CIA officials invisible at DC premiere of Osama film

WASHINGTON (REUTERS) - There were journalists in droves, glasses of wine proffered by waiters and hors d'oeuvres devised by celebrity chef Wolfgang Puck at the Washington premiere of a movie about the CIA, but prominent agency officials were nowhere to be seen.

Although official records show the spy agency cooperated generously with the makers of Zero Dark Thirty, which dramatises the 10-year hunt for Osama bin Laden, the movie's graphic depictions of torture have made it a political hot potato of the kind Washington thrives on but which mystifies Hollywood.

Senator Dianne Feinstein, who chairs the Senate Intelligence Committee, is among those attacking the film, which in its opening scenes suggests the interrogation methods produced information that helped the CIA find Osama.

Ms Feinstein's committee has launched a review of CIA dealings with the film's director Kathryn Bigelow and screenwriter Mark Boal.

Introducing the film on Tuesday evening, Ms Bigelow said the Capitol Hill criticism was: "First of all... surprising, but I also respect their opinions and I think that unfortunately the film was kind of mischaracterised."

Mr Boal mused about the fuss over a movie that has not even opened yet in theatres nationwide and noted the movie makes clear that many different intelligence-gathering methods led to the discovery of Osama's compound in Abbottabad, Pakistan.

Outside the premiere, at Washington's Newseum on Pennsylvania Avenue between Capitol Hill and the White House, a line of protesters dressed as detainees in orange jumpsuits and black hoods, held signs denouncing torture.

Zero Dark Thirty is not unkind to the CIA: It shows the extraordinary lengths operatives and analysts went to find the Al-Qaeda chief, with several dying during the manhunt.

A person close to the filmmakers confirmed that invitations to the screening had been sent to CIA officials, but it was not apparent that any had attended.

The CIA had no immediate comment.

The absence of identifiable CIA officials at the event contrasted sharply with the audience at a Washington screening in October of Argo, which depicts how agency operatives and Canadian diplomats smuggled a group of US diplomats out of Teheranduring the 1979-1981 Iran hostage crisis.

The Argo premiere was attended by then CIA director David Petraeus, his deputy (and current acting CIA chief) Michael Morell, as well as other senior intelligence officials. Pictures of Mr Petraeus with the actor Bryan Cranston are posted on the Internet.

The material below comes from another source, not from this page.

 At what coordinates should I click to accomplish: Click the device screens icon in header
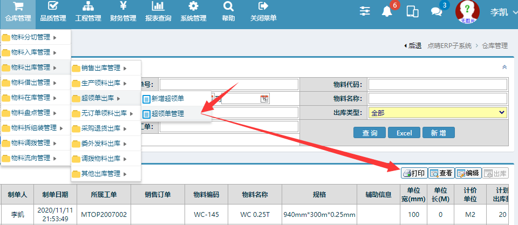click(412, 11)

One US official familiar with the matter said because of the political heat surrounding Zero Dark Thirty, intelligence officials who were invited probably opted to stay home.

"Given all the political nonsense surrounding the movie, folks likely decided to wait for it to come out on cable on-demand," the official said.

The CIA was not always so stand-offish toward the movie.

Agency documents released to the conservative group Judicial Watch showed that senior officials at both the CIA and the Pentagon, including Mr Morell and Mr Michael Vickers, now the Pentagon's intelligence chief, met with Ms Bigelow and Mr Boal while they were developing the film.

Of course, no one can say there were no spies in the audience on Tuesday night. They could have been under cover.